The twinkling of thousands of stars illuminates the whole image, on which these gigantic brown and orange columns stand in the vastness of the cosmos.
Areas of intense red, at the end of several of the pillars, evoke lava. This is’“star ejections still developing”, only a few hundred thousand years old, NASA said in a statement. These “Young stars periodically shoot out supersonic jets that collide with clouds of material, like these thick pillars. »
The “Pillars of Creation” are located 6,500 light years from Earth, in our galaxy, the Milky Way. Specifically, they are found in the Eagle Nebula.

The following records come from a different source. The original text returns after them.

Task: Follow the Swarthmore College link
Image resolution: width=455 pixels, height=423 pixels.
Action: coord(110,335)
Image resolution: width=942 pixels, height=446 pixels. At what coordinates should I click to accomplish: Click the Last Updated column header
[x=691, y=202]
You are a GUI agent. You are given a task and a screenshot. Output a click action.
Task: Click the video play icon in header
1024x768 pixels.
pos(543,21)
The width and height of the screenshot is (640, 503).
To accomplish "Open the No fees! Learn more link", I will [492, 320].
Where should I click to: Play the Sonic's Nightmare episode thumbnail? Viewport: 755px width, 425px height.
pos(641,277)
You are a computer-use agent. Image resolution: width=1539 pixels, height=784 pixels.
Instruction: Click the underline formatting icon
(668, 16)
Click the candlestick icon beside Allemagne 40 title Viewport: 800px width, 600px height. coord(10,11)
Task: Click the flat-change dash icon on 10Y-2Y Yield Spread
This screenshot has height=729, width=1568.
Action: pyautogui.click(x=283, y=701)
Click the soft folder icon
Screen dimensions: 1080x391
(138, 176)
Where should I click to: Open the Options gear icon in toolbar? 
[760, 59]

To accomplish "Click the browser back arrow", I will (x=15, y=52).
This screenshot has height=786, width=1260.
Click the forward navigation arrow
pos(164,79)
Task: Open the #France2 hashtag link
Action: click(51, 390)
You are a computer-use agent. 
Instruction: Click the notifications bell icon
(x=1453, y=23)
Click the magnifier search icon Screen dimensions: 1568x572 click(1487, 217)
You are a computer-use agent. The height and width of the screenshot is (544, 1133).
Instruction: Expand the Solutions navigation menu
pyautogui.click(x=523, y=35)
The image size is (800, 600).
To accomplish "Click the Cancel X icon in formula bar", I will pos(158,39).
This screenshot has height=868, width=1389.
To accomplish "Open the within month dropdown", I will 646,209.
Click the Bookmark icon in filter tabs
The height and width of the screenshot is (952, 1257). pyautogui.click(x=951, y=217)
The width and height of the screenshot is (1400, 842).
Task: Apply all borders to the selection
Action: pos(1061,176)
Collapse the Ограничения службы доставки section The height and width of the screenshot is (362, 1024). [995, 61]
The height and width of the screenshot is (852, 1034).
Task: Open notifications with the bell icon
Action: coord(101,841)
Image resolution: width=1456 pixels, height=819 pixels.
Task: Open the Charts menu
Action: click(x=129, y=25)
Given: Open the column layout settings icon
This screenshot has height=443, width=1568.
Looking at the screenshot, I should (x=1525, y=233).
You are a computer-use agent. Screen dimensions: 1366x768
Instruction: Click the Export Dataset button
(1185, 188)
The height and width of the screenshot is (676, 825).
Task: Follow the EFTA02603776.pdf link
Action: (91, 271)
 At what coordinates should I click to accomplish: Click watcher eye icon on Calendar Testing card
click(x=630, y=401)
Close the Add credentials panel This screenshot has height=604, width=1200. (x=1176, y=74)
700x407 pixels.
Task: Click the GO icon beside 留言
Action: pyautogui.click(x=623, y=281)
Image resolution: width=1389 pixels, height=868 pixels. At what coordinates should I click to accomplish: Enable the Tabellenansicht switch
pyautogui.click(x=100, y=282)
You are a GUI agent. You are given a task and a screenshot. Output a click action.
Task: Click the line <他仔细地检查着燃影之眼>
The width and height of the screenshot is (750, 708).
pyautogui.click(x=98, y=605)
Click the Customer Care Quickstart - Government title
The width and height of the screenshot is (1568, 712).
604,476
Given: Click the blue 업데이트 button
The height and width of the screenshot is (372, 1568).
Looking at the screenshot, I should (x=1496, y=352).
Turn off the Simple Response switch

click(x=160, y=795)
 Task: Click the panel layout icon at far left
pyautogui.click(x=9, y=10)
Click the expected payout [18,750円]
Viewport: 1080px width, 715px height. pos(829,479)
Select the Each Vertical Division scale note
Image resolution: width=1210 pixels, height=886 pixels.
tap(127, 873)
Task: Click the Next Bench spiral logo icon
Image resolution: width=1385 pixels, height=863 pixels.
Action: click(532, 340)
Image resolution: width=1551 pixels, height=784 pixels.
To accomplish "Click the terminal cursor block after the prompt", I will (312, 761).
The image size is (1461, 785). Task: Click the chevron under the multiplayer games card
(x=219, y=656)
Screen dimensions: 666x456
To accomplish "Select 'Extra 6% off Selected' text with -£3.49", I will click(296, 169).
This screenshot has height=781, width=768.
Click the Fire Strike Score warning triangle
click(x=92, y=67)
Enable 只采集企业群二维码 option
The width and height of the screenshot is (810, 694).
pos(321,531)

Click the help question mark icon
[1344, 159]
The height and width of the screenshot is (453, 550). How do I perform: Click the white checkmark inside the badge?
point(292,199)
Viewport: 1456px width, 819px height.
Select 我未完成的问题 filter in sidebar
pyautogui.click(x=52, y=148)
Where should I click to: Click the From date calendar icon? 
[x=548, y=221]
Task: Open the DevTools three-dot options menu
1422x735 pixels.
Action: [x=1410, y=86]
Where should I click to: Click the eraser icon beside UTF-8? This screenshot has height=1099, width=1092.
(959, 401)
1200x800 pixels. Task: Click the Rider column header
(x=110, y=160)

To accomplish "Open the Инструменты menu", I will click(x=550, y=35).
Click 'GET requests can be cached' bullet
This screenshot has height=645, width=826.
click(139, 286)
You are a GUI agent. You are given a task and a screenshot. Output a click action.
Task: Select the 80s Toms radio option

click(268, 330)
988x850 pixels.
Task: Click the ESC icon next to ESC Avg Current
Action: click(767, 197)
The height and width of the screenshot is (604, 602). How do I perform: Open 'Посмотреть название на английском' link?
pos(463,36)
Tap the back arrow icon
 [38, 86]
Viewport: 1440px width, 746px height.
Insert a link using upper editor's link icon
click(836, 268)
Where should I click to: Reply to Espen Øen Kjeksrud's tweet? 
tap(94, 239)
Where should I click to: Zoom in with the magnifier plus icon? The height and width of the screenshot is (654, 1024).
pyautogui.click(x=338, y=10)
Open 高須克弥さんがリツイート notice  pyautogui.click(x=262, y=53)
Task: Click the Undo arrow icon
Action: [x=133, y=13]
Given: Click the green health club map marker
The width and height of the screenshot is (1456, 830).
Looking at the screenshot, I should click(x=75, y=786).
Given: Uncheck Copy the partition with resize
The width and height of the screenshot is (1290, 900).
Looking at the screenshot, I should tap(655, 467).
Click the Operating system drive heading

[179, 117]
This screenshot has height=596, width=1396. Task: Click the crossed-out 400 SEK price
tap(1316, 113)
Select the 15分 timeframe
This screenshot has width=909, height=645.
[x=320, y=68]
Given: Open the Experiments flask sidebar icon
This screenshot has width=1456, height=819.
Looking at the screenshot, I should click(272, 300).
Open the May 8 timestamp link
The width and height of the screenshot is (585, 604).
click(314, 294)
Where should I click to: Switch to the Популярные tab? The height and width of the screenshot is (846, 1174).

They were made famous by the Hubble Space Telescope, which took a first snapshot of them in 1995, revisited in 2014.
But thanks to its infrared capabilities, the James Webb Telescope, launched into space less than a year ago, can pierce the opacity of the pillars, revealing many new forming stars – brilliant red balls.
This image covers an area of about eight light years
“By popular demand, we had to do the Pillars of Creation” with James Webb, Klaus Pontoppidan, science program manager at the Space Telescope Science Institute, which operates the telescope from Baltimore, tweeted Wednesday. “There are just so many stars! »
By popular demand, we had to do the Pillars of Creation with #JWST. The nebula, M16, is located right in the plane… https://t.co/dzJzuphUrZ
— Klaus Pontoppidan (@pontoppi)
“The Universe is magnificent! »also exclaimed astrophysicist at NASA Amber Straughn.
This image, which covers an area of about eight light-years, was taken by the NIRCam instrument, which operates in the near infrared – a wavelength invisible to the human eye. The colors of the image have thus been “translated” in visible light.
According to NASA, this new image “will help researchers revise their models of star formation, identifying a much more accurate count of newly formed stars, as well as the amount of gas and dust in this region. »
James Webb, whose first color images were unveiled in July, is conducting his observations 1.5 million kilometers from Earth.
One of the main purposes of this $10 billion telescope is to study the life cycle of stars. Another main line of research is the study of exoplanets, ie planets outside the solar system.